He has raised a series of concerns about last ditch plans to revive the ailing investment.

The proposals come from David Ames, chairman of Harlequin Property, who is seeking to stave off any claims against him and other directors from investors, and steer the company through receivership.

Mr Ames’ draft proposal, seen by FTAdviser, argues investors will benefit more from the sale of the resort if it can be turned around as a going concern than if it is forced to enter bankruptcy.

But KPMG in its January 2017 report stated it “has no basis for believing it likely… [Harlequin] will be able to make a viable proposal to its creditors”.

Harlequin’s final proposal needs to convince KPMG's Mr Glasgow it is a better deal for investors than liquidation.

Part of the disagreement between Mr Ames and Mr Glasgow is how much of the around £10.5m Harlequin won in a High Court case in December against the investment's former accountants will actually be available to either save the business or return to investors.

KPMG estimates 40 per cent - £4.2m - of the award will go to pay Harlequin’s lawyers, with a further £4.8m going to cover other aspects of the litigation funding.

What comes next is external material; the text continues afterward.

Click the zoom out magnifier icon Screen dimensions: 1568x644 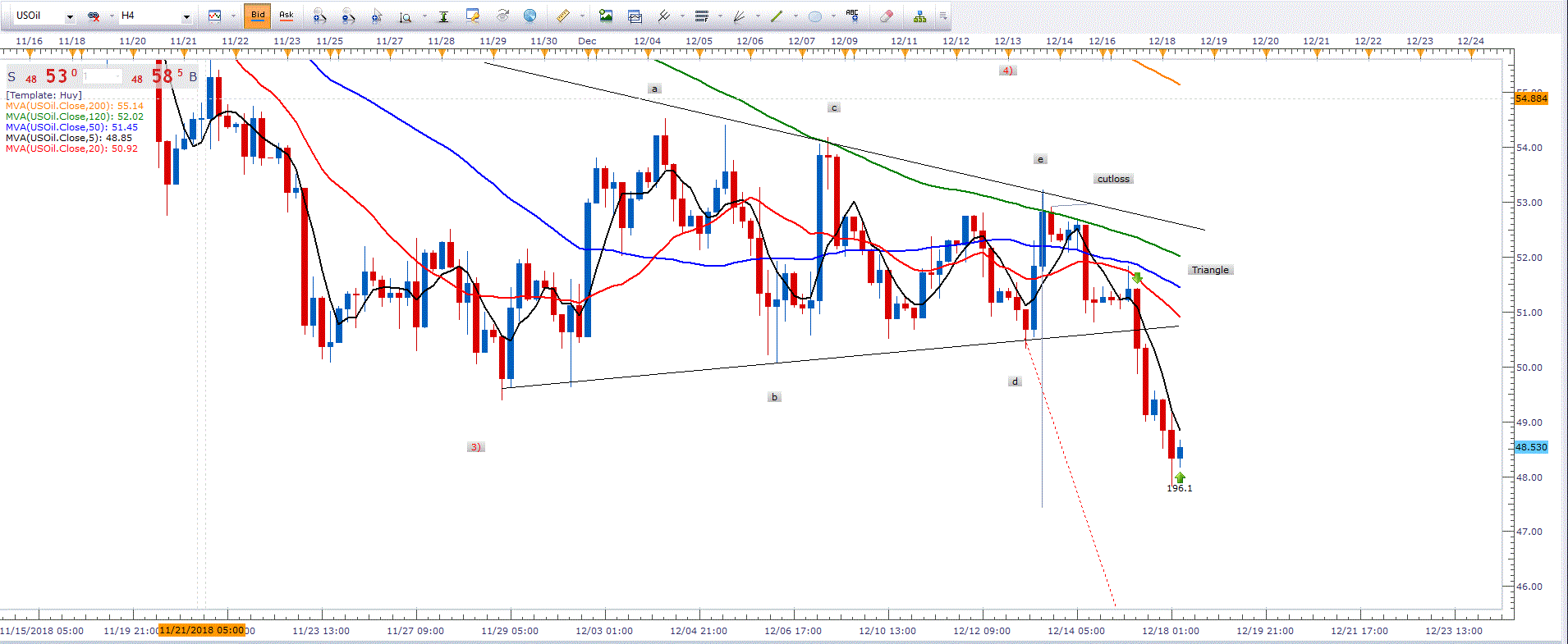tap(349, 16)
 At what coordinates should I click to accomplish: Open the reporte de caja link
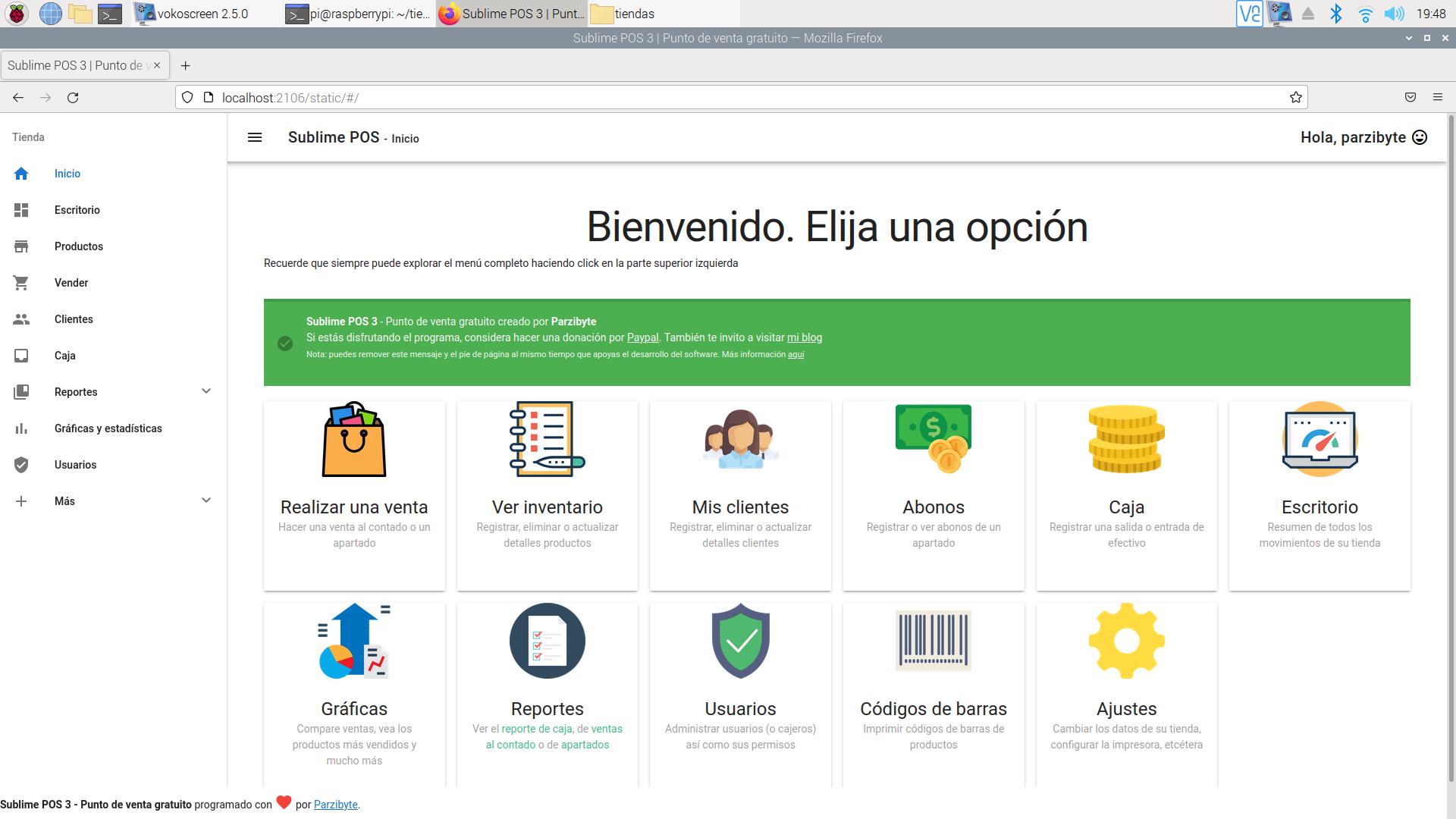(x=536, y=729)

Based on those estimates, that leaves only around £1.5m of the proceeds available to fund the scheme and/or distribute to investors and other creditors.

Major creditors include utility companies at Harlequin’s flagship resort Buccament Bay in Saint Vincent, which have cut off the water and electricity over non-payment of bills, forcing the resort to close and severing Harlequin’s main revenue stream.

Central to Mr Ames’ draft proposal, lodged with the SVG court on 26 January, is for ownership of Harlequin, in the form of shares, to be transferred in full from Mr Ames to the investors, in a “debt for equity swap”.

However KPMG, in its response to the draft proposals, dated 24 January, stated “the company [Harlequin] has not articulated the reasons why its proposal of a debt for equity swap would be more beneficial for creditors than a bankruptcy”.